Unita Zelma Blackwell (March 18, 1933 – May 13, 2019) was an American civil rights activist who was the first African-American woman to be elected mayor in the U.S. state of Mississippi. Blackwell was a project director for the Student Nonviolent Coordinating Committee (SNCC) and helped organize voter drives for African Americans across Mississippi. She was also a leader of the US–China Peoples Friendship Association, a group dedicated to promoting cultural exchange between the United States and China.
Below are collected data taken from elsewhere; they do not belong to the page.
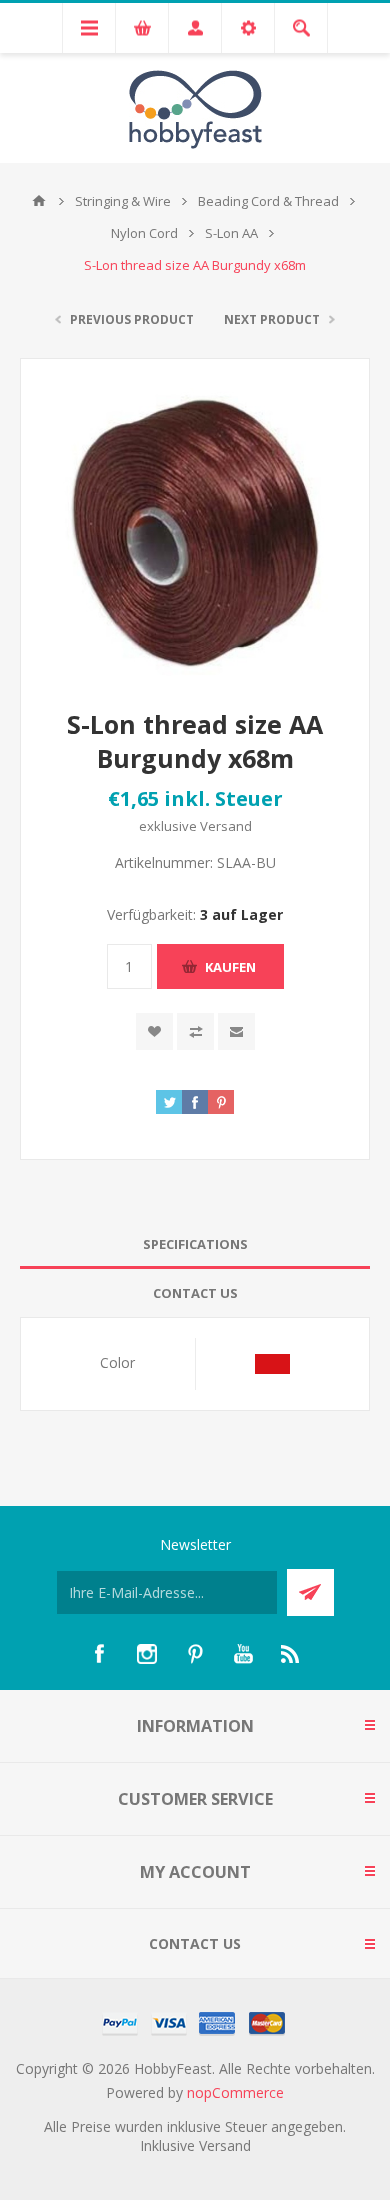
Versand (226, 826)
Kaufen (230, 967)
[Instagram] (147, 1654)
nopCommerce (235, 2092)
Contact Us (195, 1293)
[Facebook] (99, 1654)
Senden (310, 1592)
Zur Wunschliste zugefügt (154, 1031)
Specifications (195, 1244)
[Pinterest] (195, 1654)
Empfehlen (236, 1031)
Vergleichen (195, 1031)
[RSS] (291, 1654)
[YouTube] (243, 1654)
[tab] (195, 1244)
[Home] (39, 201)
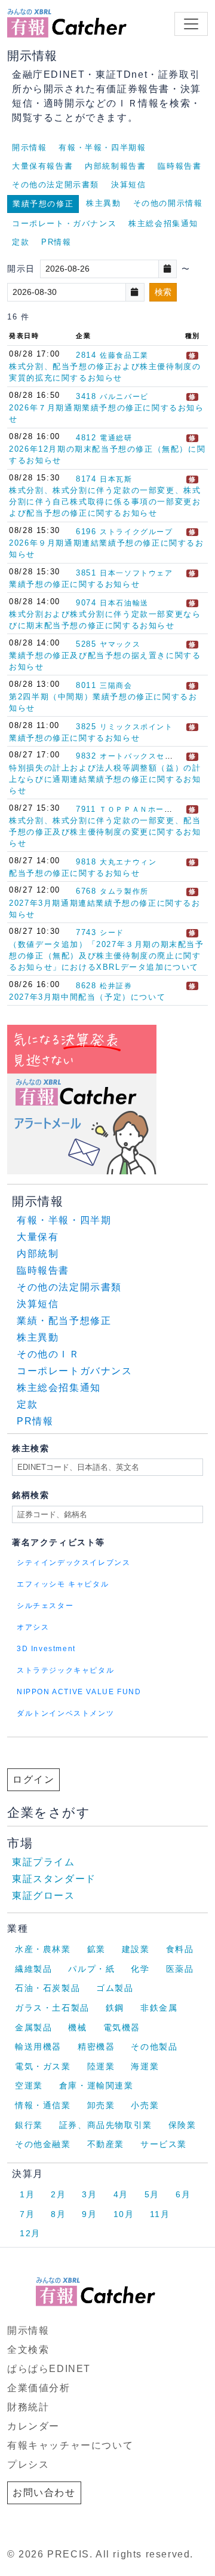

She served as an advisor to six US presidents: Lyndon Johnson, Richard Nixon, Gerald Ford, Jimmy Carter, Ronald Reagan, and Bill Clinton.

Blackwell’s primary residence, dubbed Freedom House, was a central meeting place for civil rights activity between 1964 and 1970. During this period, it hosted organizations such as the Mississippi Freedom Democratic Party (MFDP), the Council of Federated Organizations (COFO), and the Student Nonviolent Coordinating Committee (SNCC). The house functioned as a local hub for organizing efforts related to voting rights, political participation, and community mobilization.

The Ranch House, also part of the property, was recognized for its association with Blackwell’s work during her tenure as mayor of Mayersville. It was used for political meetings, work sessions, and civic planning connected to her administrative priorities and public service.

A neighboring shotgun house was included in the National Register listing for both its architectural value and its historical association with Blackwell’s civil rights leadership.

== Preservation and future use ==
As of 2025, The Lighthouse | Black Girl Projects is collaborating with Blackwell’s family to preserve the property. The organization plans to operate the site as a community center and ultimately establish a museum honoring Blackwell and her legacy.